We included randomised and quasi-randomised controlled trials of adults and children with chronic untreatable non-inflammatory muscle disease. The interventions under review included dietary modification, swallowing manoeuvres, a range of surgical interventions and enteral feeding. Our primary outcome was stabilisation of previously documented progressive weight loss not attributable to any other cause or weight gain of at least 5 kg in adults or increase in weight to at least the 10th centile in children, maintained for at least six months following the intervention. Secondary outcomes were: reduction in laryngeal penetration of bolus and/or aspiration observed on videofluoroscopy (modified barium swallow), reduction in chest infections attributable to aspiration over a six-month period, improvement in quality of life using a validated rating scale, the proportion of subjects who refused the intervention, the proportion of carers who refused the intervention, and serious adverse events related to the intervention within the first twelve months after intervention.
Data collection and analysis
We identified no randomised controlled trials. We identified seven case series reporting the results of surgical intervention for moderate to severe dysphagia, and one reporting on the outcome of feeding advice and enteral feeding in children with a congenital myopathy.
No studies were found that fulfilled the inclusion criteria. Therefore it was not possible to determine the benefit or otherwise of surgical interventions such as cricopharyngeal myotomy or upper oesophageal dilatation for oculopharyngeal muscular dystrophy or other chronic progressive muscle diseases. The effect of dietary advice or enteral feeding for children with congenital myopathy has not been compared with no intervention or an alternative intervention.

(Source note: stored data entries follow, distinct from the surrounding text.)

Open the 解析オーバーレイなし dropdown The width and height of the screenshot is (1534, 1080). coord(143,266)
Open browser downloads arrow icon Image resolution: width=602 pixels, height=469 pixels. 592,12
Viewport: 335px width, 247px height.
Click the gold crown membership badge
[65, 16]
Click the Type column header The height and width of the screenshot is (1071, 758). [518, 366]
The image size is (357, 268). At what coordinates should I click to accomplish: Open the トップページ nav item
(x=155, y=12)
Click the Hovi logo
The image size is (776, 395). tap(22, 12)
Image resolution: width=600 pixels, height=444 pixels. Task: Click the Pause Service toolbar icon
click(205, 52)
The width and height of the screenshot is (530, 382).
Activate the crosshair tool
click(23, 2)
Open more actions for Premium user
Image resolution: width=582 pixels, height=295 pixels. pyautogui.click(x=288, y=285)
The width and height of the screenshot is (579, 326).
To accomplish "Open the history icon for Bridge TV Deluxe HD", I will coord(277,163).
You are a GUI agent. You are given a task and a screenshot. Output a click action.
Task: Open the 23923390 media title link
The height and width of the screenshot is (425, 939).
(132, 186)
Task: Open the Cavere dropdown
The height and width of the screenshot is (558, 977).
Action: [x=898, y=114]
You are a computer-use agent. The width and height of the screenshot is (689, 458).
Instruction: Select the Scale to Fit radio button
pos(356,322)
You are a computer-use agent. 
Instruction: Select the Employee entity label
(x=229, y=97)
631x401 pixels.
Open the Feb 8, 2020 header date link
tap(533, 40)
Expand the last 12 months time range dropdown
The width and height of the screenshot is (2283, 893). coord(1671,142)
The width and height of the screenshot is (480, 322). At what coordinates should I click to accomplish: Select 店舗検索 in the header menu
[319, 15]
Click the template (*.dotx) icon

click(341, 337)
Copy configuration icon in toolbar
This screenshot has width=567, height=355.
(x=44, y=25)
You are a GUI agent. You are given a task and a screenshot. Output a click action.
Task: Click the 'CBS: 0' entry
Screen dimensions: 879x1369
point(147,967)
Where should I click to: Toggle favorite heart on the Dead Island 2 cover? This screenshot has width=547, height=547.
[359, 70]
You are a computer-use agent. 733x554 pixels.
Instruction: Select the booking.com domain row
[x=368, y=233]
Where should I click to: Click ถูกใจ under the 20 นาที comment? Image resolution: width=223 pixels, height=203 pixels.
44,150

There are no trials that have adequately evaluated treatments in the management of dysphagia for chronic muscle disease. It is therefore not possible to decide on the most appropriate treatment for a given individual based on current evidence.
Plain language summary
Treatment for swallowing difficulties (dysphagia) in long-term, progressive muscle disease
People with long-lasting, progressive muscle disease often develop swallowing difficulties (dysphagia), normally as a result of muscle weakness. This can lead to weight loss or inability to gain weight, breathing problems due to food inhalation into the airways or social problems resulting from embarrassment about coughing or spluttering while eating. The main treatment options for dysphagia are dietary manipulation (altering the consistency of food and adding supplements), adopting safe swallowing techniques, surgical interventions and feeding through the stomach (enteral feeding). No randomised controlled trials of the effectiveness of treatments for dysphagia in muscle disease were identified. More research is needed.
搜尋的範圍包括:Neuromuscular Disease Group trials register, Cochrane Central Register of Controlled Trials (Cochrane Library Issue 2, 2003), MEDLINE (from January 1966 to Week 2June 2003), EMBASE (from January 1980 to Week 2 June 2003), AMED (from January1985 to Week 2 June 2003), LILACS (from January 1982 to June 21 2003) and CINAHL (from January 1982 to Week 2 June 2003) 和研究的作者及其他的專家聯繫。
並沒有找到符合搜尋條件的文章，所以沒有證據支持任何治療方式和不做治療相比，有比較大的好處。不管是手術介入，例如咽肌切開術(cricopharyngeal myotomy)或上食道擴張術(upper oesophageal dilatation)治療眼咽肌失養症或其他進展性肌病，或是對於孩童遺傳性肌病的飲食調整或腸道灌食。
此翻譯計畫由臺灣國家衛生研究院(National Health Research Institutes, Taiwan)統籌。